HONOLULU - A state senator on Tuesday questioned the results of a Hawaii County Council race, saying voters were disenfranchised when damage from Tropical Storm Isellee kept them from getting to polls on the Big Island.
State Sen. Russell Ruderman said he plans to file a complaint Friday at a meeting of the Hawaii Elections Commission.
"I disagreed with the decision in the extreme to hold the election with three days' notice when people had no TV, Internet or power," Ruderman said.
Ruderman previously said he would file a formal legal challenge with the state Supreme Court but changed his mind Tuesday.
The state Supreme Court has legal authority over elections, while the commission advises the state elections office and has the power to hire and fire the chief elections officer.
On Election Day, two precincts were closed in District 4 of the Big Island because of widespread power outages and downed trees that blocked roads.
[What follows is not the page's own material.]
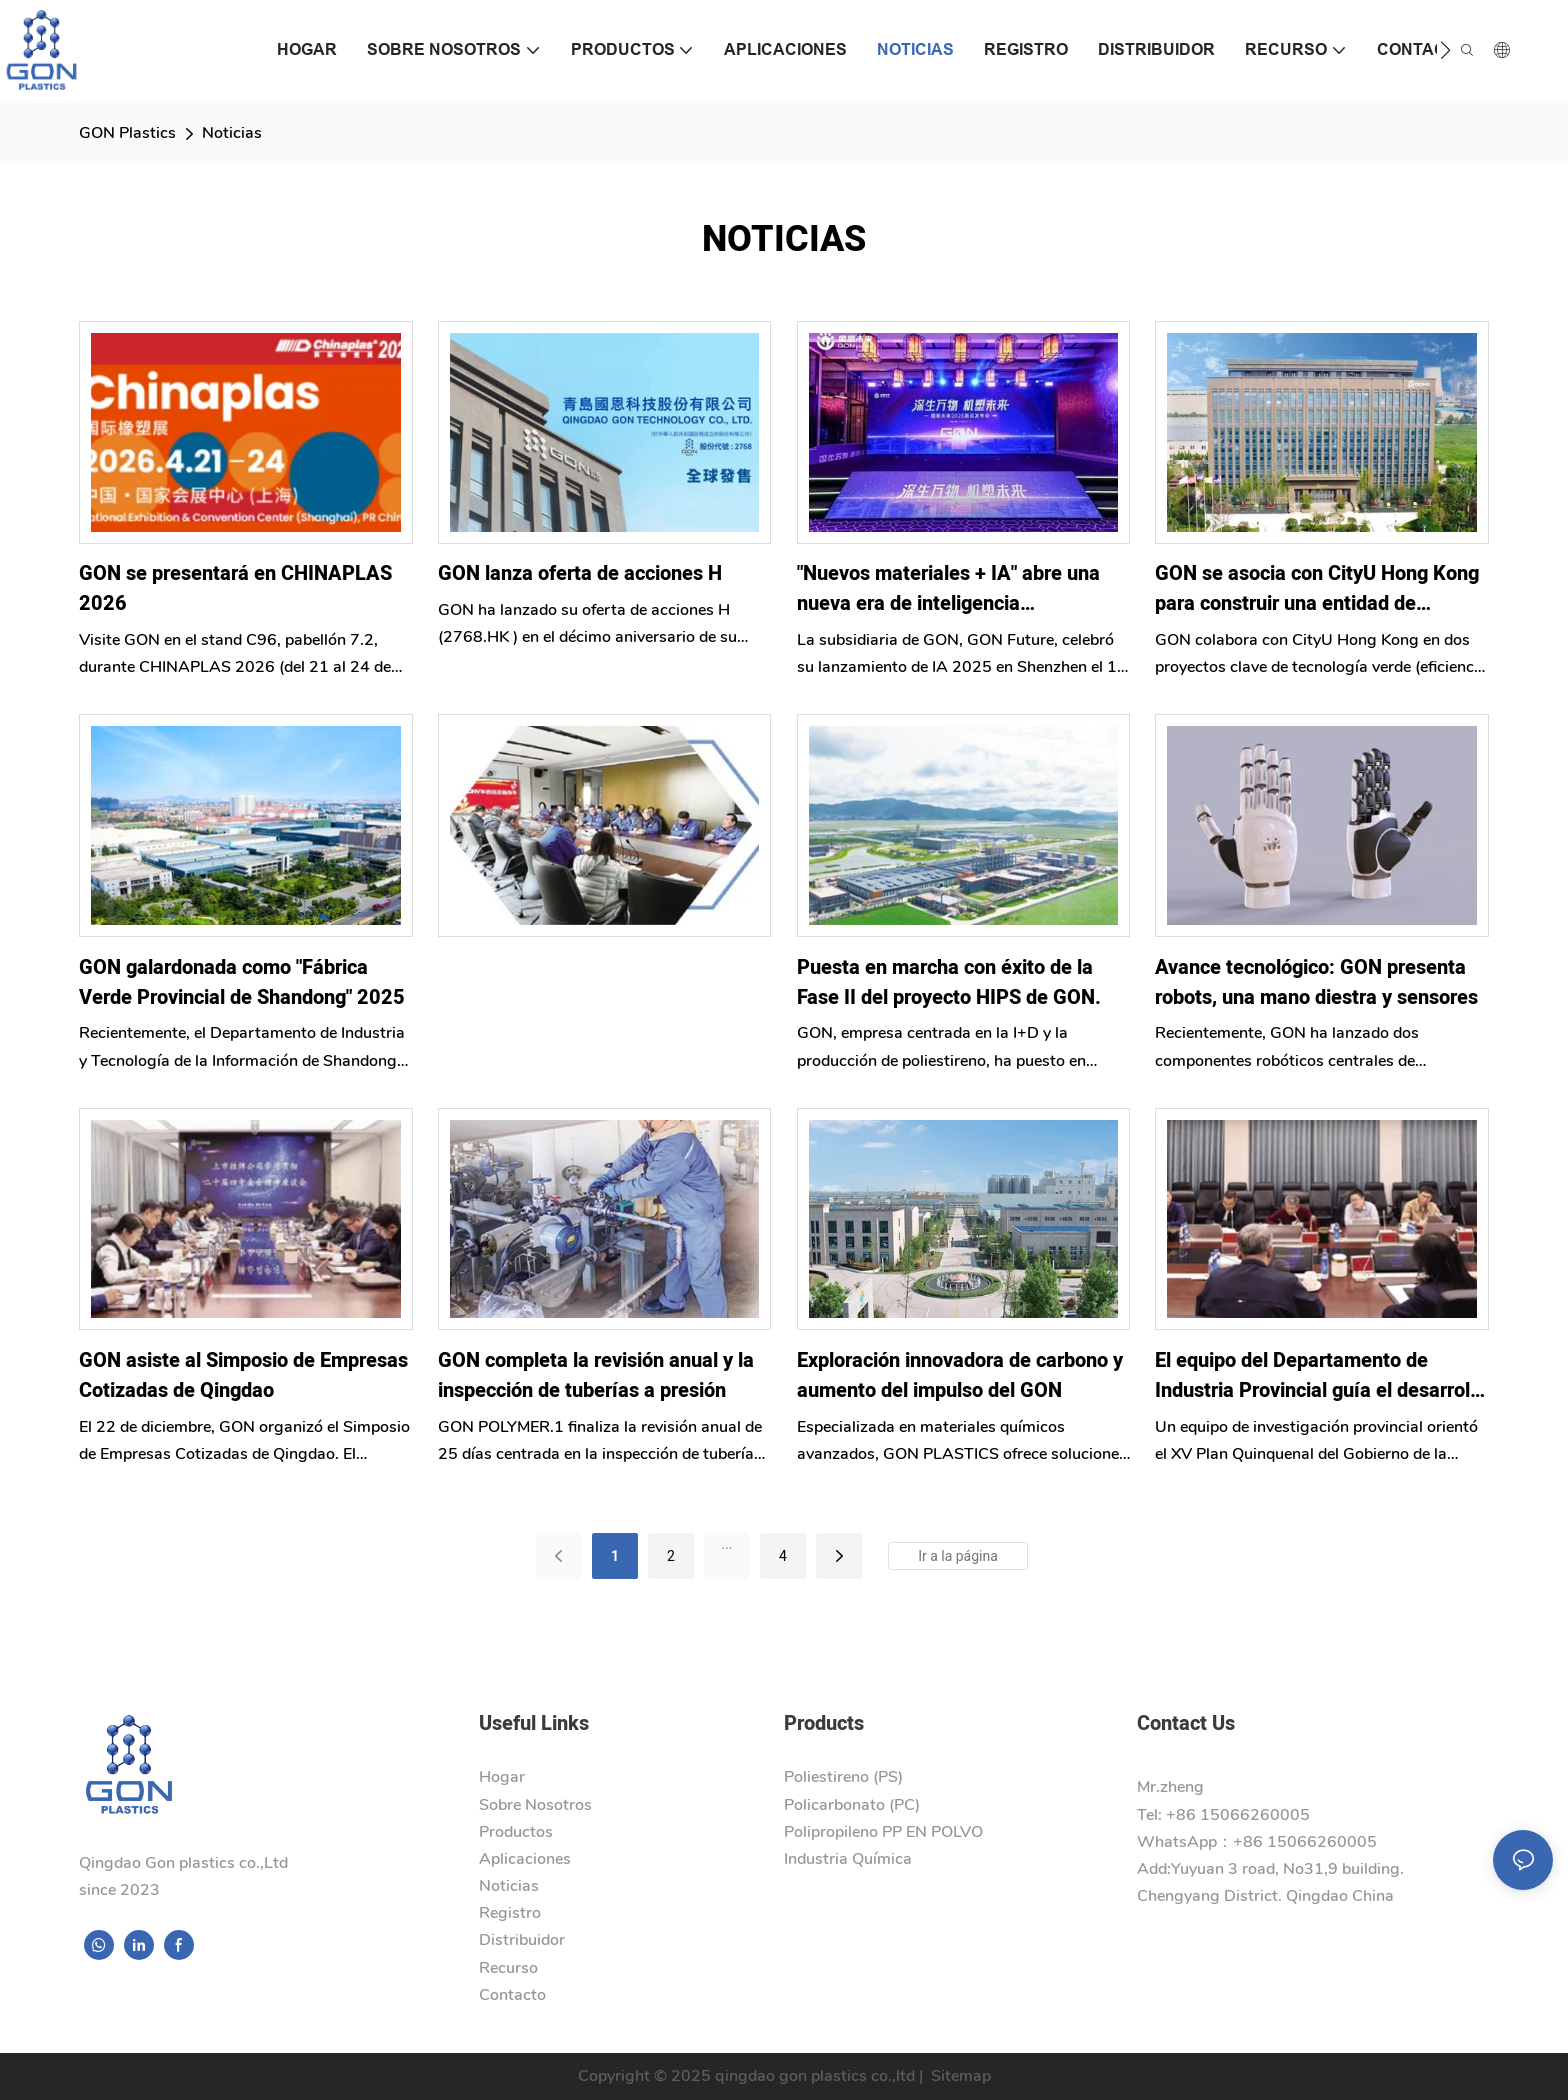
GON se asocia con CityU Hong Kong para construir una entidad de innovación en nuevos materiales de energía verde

Two precincts remained open, but critics say many voters in those districts could not make it to the polls because of storm damage.
Voters were initially told they would be mailed ballots, but the Elections Commission changed course and instead held the make-up primary a week after the original election day.
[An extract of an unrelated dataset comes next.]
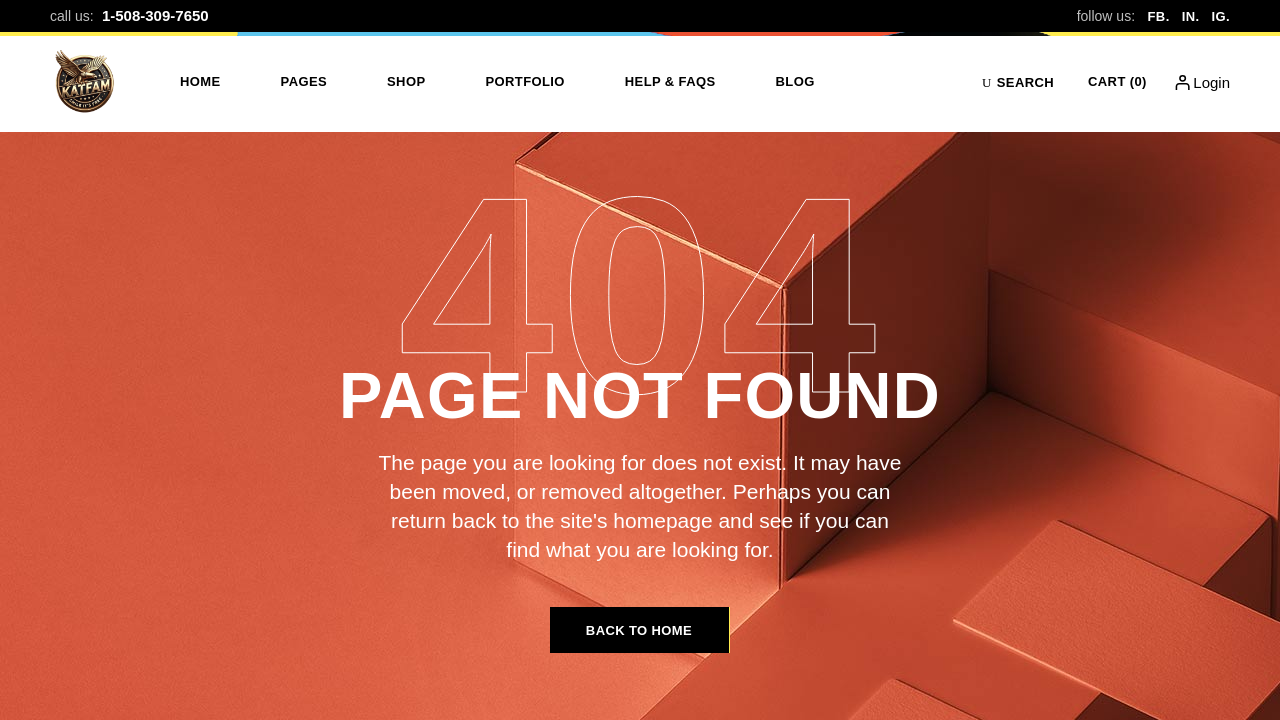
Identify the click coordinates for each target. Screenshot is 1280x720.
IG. (1220, 16)
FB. (1159, 16)
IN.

Some voters in the two open precincts were upset because they were unable to get to the polls and weren't given a second chance to vote.
However, Chief Elections Officer Scott Nago said his agency was told no roads were blocked and people had access to polling places.
The Office of Elections initially thought mailing the ballots was the best way to go, Nago said. Then on Monday, the agency was told that all roads were accessible and one post office that services the area wasn't open.
"So once we found out there was access, every residence had some sort of access and was not blocked in, we went with the polling place and as soon as we could do it we held it," he said.
Still, Ruderman has called for Nago to be fired.
"It's not a personal thing, but there sure were a lot of mistakes, a lot of errors, a lot of poor judgment," Ruderman said. "Somebody shouldn't be keeping his job when the public is losing trust in the election process."
Nago said he wouldn't have done anything differently.
"We followed the law on this one," he said.